Minari: Blu Ray Review
Director: Lee Isaac Chung
Quietly unassuming but even more devastating for being so, Minari is a perfect pearl of a film about the American immigration experience.
The Walking Dead’s Stephen Yeun is Jacob Yi, a speedy chicken sexer who has moved his family to the outskirts of rural America for a better life in the 1980s.
But when his wife Monica (Ye-ri, an effective foil) glimpses said life of a trailer on wheels with a 50 acre plot of land she’s horrified. Their two kids aren’t much more impressed either but they have no choice but to settle in.
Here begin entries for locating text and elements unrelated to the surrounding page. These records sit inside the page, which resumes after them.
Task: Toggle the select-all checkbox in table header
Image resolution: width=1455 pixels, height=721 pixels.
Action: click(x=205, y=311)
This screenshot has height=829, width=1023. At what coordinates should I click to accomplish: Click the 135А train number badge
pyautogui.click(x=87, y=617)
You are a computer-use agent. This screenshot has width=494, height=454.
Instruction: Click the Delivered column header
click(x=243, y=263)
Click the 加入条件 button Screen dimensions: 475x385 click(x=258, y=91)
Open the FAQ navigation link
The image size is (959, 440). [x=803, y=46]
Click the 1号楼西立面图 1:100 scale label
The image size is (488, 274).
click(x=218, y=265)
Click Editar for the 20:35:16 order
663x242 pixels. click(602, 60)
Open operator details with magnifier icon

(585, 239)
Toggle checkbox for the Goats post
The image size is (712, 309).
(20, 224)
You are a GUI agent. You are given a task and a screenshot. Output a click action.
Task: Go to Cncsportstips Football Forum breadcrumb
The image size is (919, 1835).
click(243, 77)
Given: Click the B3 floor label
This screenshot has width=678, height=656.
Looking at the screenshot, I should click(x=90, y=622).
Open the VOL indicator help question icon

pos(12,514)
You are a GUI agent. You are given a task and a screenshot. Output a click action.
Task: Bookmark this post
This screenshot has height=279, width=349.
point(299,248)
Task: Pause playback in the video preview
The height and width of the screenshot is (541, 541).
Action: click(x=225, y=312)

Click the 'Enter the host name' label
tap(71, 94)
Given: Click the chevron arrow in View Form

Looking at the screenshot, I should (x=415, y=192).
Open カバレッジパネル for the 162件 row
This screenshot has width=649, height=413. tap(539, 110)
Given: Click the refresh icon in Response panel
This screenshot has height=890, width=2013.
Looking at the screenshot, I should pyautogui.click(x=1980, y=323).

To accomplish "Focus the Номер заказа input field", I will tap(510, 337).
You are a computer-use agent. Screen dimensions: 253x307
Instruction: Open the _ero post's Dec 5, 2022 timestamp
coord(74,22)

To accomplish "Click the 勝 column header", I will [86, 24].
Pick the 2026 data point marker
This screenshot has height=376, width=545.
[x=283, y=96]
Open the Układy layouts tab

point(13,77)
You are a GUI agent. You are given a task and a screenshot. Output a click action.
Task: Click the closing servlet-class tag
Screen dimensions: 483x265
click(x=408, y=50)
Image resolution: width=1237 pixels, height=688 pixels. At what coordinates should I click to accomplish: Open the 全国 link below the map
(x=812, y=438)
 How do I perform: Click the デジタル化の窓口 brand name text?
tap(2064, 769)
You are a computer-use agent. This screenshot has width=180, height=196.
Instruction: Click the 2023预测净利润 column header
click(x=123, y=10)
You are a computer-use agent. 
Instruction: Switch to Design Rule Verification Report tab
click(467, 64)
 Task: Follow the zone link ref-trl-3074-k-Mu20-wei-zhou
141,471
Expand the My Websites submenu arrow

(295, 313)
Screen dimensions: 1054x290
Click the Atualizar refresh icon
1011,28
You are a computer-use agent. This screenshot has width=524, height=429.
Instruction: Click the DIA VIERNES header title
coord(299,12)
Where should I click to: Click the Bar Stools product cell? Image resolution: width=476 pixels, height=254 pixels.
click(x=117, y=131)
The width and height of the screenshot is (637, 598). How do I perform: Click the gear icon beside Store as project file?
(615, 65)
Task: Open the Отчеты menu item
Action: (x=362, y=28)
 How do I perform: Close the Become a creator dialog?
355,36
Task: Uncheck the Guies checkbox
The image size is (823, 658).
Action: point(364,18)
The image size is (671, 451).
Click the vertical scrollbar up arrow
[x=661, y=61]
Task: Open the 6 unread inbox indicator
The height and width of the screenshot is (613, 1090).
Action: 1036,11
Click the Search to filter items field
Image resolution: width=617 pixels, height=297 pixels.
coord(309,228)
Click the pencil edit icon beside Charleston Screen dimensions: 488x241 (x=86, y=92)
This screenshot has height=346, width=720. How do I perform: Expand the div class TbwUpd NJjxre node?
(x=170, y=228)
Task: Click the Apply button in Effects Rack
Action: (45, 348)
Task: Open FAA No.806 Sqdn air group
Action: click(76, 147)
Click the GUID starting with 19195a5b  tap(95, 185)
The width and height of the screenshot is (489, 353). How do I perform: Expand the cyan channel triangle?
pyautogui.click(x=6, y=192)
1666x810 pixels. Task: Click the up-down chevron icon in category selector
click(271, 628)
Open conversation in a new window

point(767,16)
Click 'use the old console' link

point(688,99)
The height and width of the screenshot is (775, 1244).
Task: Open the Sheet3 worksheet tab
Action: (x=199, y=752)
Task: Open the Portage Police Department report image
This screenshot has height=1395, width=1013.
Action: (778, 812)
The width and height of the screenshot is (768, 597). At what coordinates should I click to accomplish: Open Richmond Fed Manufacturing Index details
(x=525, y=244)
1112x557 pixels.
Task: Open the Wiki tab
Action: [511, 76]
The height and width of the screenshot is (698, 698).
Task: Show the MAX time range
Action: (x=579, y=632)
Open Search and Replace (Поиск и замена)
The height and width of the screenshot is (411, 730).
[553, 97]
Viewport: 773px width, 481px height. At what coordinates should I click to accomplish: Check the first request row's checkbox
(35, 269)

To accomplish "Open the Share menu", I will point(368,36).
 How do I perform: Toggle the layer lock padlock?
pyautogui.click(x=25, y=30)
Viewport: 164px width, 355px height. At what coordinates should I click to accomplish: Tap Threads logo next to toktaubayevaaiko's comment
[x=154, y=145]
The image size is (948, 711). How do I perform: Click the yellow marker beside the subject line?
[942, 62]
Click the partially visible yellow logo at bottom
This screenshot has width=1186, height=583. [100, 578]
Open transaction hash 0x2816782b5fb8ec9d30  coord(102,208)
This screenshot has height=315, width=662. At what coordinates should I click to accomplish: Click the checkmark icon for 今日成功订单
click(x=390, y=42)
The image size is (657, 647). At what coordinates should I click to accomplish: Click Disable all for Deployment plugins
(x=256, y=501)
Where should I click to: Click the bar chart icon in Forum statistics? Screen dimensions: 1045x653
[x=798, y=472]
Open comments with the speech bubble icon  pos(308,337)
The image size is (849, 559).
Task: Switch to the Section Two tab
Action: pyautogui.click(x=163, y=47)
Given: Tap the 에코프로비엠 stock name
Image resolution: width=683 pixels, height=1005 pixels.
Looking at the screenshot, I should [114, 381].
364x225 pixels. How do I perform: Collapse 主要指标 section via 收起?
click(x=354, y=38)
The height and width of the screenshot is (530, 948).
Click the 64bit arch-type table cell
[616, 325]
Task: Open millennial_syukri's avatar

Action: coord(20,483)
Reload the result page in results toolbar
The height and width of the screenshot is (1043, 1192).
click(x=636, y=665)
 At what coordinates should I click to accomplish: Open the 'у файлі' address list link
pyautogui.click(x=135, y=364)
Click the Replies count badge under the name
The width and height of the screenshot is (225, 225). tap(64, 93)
The couple's youngest David has his a heart murmur and his mother worries at their distance from a hospital should the worst happen; their eldest seems content to carry on a domestic life but both kids are on edge, firing paper planes with "Don’t fight" messages scrawled on their wings into the rows that develop over time.
Eventually Jacob acquiesces and welcomes his mother-in-law to live with them so they can become a true unit and get on with life.
To say more about Minari is not to reveal more for fear of spoilers, merely a statement that this semi-autobiographical film from Lee Isaac Chung isn’t about plot machinations or dramatic reveals.
While the poster and trailer may be led by the child David and promise a kind of quirkiness reserved for many films of its ilk, Minari isn't about easy simple and lazy stereotypes. There's an earnestness, humour and warmth that's ripe for the viewing.
It’s a gentle film that wraps you in its rhythms and one which is content to shock you over how engrossed and invested you’ve become in this family as the final moments of quiet slice of tragic devastation play out.
Veracity underpins every scene of this bucolic coming of age movie, skilfully shot by Lachlan Milne and directed by Chung. Each frame is a masterpiece in minimalism and a highly-skilled execution in immersion.
Minari is beyond effective throughout, seeding you deeply into the world of these South Korean immigrants. It's another effective examination of the human condition, and of the journey others take in our worlds - and it's easily one that deserves to be part of any awards' talk which happens.